Section 2. Procedures for Exercise. Grantee shall exercise all or any part of
the Option by delivering to Gaiam: (i) written notice of the number of vested
Option Shares to be purchased, (ii) a duly
executed Stock Restriction Agreement substantially in the form of Appendix A (unless such agreement would have expired according to its terms), (iii) payment of the exercise price of such Option Shares in the form of cash or, if permitted by the Committee, qualified Common Shares, the surrender of another outstanding Award under the Plan or any combination thereof, and (iv) payment of any required withholding pursuant to Section 10. The Option shall be deemed to have been exercised as of the close of business on the date the required documents and required consideration are received by Gaiam. For purposes of this Section 2, Common Shares shall be deemed to be “qualified” Common Shares if they have been held by Grantee for six months or such other period as set from time to time by the Board or the Committee.
Section 3. Termination of
Employment, Retirement, Disability or Death.
(a)
Vesting shall cease on the date Grantee
ceases to be employed by the Company.

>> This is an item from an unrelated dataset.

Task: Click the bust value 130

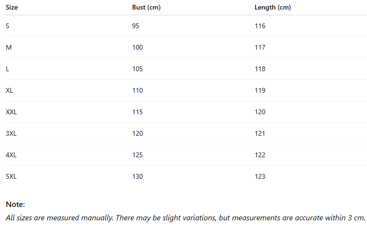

Following Grantee’s last day
of employment with the Company, this Option shall only be exercisable for the
number of Option Shares that are vested as of Grantee’s last day of
employment with by the Company (less any Option Shares previously acquired upon
exercise of this Option).
(b)
Except as provided in Section 3(c) or
3(d), following Grantee’s last day of employment with the Company, this
Option may be exercised at any time and from time to time within the lesser of
(i) the 30 day period commencing on the first day after Grantee’s last
day of employment with the Company or (ii) the remaining term of the Option.
(c)
If termination of employment occurs due
to death or disability while Grantee is an employee of the Company, then this
Option may be exercised at any time and from time to time within the lesser of
(i) the one year period commencing on the first day after Grantee’s last
day of employment with the Company or (ii) the remaining term of the Option.
(d)
If termination of employment occurs due
to retirement at or after normal retirement age, as prescribed from time to
time by the Company’s retirement policy, or retirement under
circumstances approved by the Committee (either before or after retirement),
then this Option may be exercised at any time within the lesser of (i) the
three month period commencing on the first day after Grantee’s last day
of employment with the Company, or, if Grantee dies during the three month
period commencing on the first day after Grantee’s last day of employment
with the Company, then the one year period commencing on the first day after
Grantee’s last day of employment with the Company, or (ii) the remaining
term of the Option.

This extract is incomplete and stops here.